With its robust product pipeline, attractive return ratios, focus on complex generics and steady growth in domestic formulations, Lupin presents the best long-term investment opportunity in the pharma sector

The CNX Pharma Index has seen a few corrections after touching a high of 13,831 in April 2015. Though August saw some recovery, it gave away the gains caused by overall weakness in markets. However, the last few trading sessions have witnessed revival in the momentum for pharma stocks as the earning season is nearing. Dollar movements over the past months also augur well. The currency tailwinds in the rest of the world do raise some concern. However, we see only companies like Dr Reddy’s, Torrent Pharma and Glenmark getting affected because of their presence in countries like Venezuela, Brazil and Russia.

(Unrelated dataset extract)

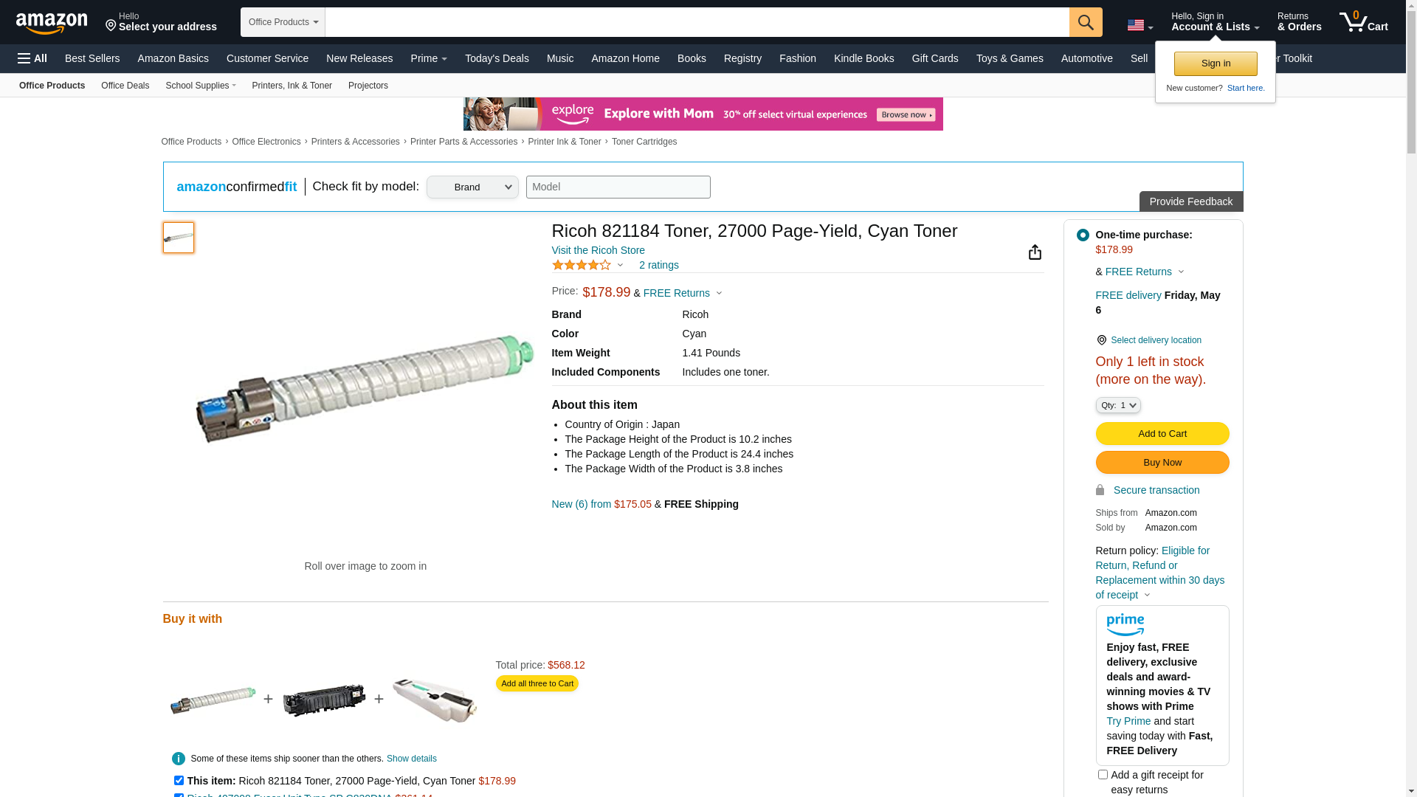Click the star rating icons
The height and width of the screenshot is (797, 1417).
click(582, 265)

The US Food and Drug Administration (FDA) approval rate has picked up recently. It approved 61 abbreviated new drug applications (ANDA) in September, the highest ever after the implementation of generic drug user fee amendments (GDUFA) guidelines. Indian companies accounted for approximately 20 per cent of these approvals. Companies like Aurobindo and Lupin have seen 14 and 18 approvals, respectively, in this fiscal so far. However, companies like Dr Reddy’s, Cadila and Sun have been facing delays in receiving ANDA approvals due to compliance issues at their facilities.

A few interesting launches done early in the fiscal like the generics Abilify and Nexium continue to remain interesting opportunities as there have not been any significant increase in competition. Torrent Pharma and Alembic Pharma were the only Indian companies to launch the generic for the $5bn-drug Abilify in April. The competition remains limited to five generic companies and both Indian companies have held on to their market share of approximately 10 per cent each. Similarly, the generic Nexium launch was a key trigger for Cipla, which boosted its first quarter results this fiscal, being the sole supplier to Teva, which launched the generic for Nexium. We expect some benefits to flow in the second quarter as well. More interestingly, Dr Reddy received approval for generic Nexium, which is the only product approval for the company so far in this fiscal. Though there are already four generic players in the market, the launch is an interesting one as the market is worth billions of dollars. The key thing to watch will be further approvals for generic Nexium, as companies like Lupin and Torrent Pharma are in the queue.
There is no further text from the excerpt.